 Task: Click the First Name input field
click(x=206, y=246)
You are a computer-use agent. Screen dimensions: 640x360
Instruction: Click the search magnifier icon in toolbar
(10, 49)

┄┄┄┄┄┄┄┄┄┄┄┄┄┄┄┄┄┄┄┄

— What you have to do —
In this exercise, you retype all of the data exactly as it appears above.

— Result of the exercise —
 Task: Click the First Name input field
click(x=206, y=246)
You are a computer-use agent. Screen dimensions: 640x360
Instruction: Click the search magnifier icon in toolbar
(10, 49)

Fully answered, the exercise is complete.